In 1968, even though Lysenkoism was officially over, its supporters were able to block Timofeev-Resovskij’s nomination to the Soviet Academy of Sciences. In 1969, they used their influence to pressure him into retirement from Institute of Medical Radiaology, whereupon Timofeev-Resovskij became a consultant to the Institute of Medical-Biological Problems and of Developmental Biology, in Moscow. As a consultant for the institute, he studied space medicine and continued his research on genetics. He also served as a consultant to the Institute of Developmental Problems, in Moscow, as well as Moscow State University. With several of his students, he also wrote his last book, Introduction to Molecular Radiobiology: Physico-Chemical Foundations, which was published in 1981.

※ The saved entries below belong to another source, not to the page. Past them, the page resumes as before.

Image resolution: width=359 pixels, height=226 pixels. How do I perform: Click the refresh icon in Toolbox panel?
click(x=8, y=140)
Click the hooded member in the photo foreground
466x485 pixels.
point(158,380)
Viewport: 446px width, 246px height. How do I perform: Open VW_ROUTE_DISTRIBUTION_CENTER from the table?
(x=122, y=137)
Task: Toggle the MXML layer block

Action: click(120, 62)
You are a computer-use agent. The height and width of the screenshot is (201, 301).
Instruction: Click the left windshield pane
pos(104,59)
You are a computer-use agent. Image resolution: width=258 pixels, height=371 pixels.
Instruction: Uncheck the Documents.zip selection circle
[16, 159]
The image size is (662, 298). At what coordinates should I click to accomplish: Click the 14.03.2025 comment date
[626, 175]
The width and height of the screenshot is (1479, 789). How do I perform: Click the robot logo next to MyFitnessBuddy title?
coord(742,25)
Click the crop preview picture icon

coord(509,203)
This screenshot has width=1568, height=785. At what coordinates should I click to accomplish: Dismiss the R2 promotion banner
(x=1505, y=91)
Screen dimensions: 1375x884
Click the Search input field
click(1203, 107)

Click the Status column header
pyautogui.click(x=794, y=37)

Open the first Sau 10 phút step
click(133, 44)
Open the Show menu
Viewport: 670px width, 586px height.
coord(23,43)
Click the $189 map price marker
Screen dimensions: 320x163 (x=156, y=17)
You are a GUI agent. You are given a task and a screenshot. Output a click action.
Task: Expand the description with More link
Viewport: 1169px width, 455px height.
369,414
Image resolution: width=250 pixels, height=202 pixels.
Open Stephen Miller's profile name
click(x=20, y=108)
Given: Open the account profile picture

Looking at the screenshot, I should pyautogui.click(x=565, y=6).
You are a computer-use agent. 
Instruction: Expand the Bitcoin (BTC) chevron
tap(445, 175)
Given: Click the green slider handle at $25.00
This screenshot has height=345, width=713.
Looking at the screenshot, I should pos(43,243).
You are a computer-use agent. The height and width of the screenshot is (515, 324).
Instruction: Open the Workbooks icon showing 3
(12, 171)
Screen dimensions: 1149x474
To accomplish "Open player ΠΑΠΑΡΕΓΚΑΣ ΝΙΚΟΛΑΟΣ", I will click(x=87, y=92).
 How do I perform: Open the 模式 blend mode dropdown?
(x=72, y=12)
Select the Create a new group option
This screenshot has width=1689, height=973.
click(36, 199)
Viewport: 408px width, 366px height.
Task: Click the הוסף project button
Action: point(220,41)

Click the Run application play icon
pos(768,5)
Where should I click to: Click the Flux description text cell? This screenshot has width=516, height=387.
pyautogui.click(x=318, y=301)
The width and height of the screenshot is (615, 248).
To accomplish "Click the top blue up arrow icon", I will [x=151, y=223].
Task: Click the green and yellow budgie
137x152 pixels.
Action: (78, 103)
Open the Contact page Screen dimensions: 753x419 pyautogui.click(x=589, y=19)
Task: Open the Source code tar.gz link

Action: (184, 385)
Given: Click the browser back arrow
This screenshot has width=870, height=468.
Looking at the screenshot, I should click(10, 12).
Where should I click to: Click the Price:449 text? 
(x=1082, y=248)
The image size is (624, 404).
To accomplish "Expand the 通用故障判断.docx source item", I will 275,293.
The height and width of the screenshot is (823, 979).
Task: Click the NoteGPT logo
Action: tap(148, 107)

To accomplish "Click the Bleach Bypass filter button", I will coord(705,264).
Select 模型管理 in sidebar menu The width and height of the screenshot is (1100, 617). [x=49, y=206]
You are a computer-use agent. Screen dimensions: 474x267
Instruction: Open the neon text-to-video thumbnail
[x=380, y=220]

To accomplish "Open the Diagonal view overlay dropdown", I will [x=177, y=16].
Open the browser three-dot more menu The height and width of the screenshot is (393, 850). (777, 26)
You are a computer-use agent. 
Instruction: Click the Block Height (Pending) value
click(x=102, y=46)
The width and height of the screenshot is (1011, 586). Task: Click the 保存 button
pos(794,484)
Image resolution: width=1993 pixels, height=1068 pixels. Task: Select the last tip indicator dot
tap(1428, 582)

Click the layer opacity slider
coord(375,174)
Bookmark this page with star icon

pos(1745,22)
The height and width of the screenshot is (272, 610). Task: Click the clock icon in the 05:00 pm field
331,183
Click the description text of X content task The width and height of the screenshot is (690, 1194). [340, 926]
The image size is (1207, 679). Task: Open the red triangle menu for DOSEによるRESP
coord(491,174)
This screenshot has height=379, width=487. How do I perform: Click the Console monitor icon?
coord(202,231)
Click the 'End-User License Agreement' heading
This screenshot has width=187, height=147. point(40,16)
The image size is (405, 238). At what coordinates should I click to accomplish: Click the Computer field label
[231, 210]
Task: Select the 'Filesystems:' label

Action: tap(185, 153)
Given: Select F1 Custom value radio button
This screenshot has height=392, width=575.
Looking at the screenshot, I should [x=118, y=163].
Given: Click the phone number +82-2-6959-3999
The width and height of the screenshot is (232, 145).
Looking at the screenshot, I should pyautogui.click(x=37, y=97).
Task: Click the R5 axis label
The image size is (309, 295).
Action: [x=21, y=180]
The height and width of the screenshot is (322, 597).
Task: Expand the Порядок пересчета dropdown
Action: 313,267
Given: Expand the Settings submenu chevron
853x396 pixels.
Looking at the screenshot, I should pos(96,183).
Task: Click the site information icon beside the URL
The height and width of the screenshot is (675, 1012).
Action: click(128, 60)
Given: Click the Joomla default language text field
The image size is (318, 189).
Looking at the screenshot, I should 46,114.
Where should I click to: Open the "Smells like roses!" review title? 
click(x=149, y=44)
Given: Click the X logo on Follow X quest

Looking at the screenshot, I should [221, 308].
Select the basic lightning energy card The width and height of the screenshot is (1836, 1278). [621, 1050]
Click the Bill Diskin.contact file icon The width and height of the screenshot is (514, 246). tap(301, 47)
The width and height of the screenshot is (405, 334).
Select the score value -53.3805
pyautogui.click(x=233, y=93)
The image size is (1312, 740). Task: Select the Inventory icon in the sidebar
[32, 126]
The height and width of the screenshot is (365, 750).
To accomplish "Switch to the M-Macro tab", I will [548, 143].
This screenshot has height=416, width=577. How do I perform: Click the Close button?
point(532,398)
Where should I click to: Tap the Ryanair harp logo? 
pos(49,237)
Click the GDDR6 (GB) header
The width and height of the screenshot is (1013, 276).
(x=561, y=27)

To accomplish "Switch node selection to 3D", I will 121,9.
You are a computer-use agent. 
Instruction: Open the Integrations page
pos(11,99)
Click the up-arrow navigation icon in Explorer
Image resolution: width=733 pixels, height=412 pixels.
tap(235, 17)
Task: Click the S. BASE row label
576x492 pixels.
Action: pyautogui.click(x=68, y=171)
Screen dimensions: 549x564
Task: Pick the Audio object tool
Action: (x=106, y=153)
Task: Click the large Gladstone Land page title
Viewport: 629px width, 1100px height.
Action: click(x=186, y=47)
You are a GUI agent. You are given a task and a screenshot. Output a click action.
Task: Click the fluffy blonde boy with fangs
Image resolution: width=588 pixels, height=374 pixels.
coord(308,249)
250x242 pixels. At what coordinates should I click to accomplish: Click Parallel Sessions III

Timofeev-Resovskij was a non-rehabilitated ex-prisoner and was therefore not allowed to leave the Soviet Union. He was, however, able to meet foreign colleagues who came to Russia. In 1969, a short time before receipt of his Nobel Prize, Max Delbrück traveled to the Soviet Union and unofficially met with Timofeev-Resovskij. In addition to once again seeing his colleague Timofeev-Resovskij, Delbrück hoped to appeal to the Soviet authorities to mitigate his colleague’s harsh living conditions; however, he was not given an opportunity to bring his request to the attention of the authorities. Timofeev-Resovskij, also met with foreign colleagues attending conferences, such as at the Second Meeting of the Vavilov Society of Genetics and Selection (Moscow, 1972) and at the 14th International Congress of Genetics (Moscow, 1978).
Timofeev-Resovskij’s lifelong companion and scientific research partner, Helena, died on 29 April 1973 At this time, their son, Andrew, was a physics professor at the University of Sverdlovsk (now Ekaterinburg).
Timofeev-Ressovsky died in Obninsk, in a hospital room of the Institute of Medical Radiology (IMR) on 28 March 1981.
A minor planet 3238 Timresovia discovered by Soviet astronomer Nikolai Stepanovich Chernykh in 1975 is named after him.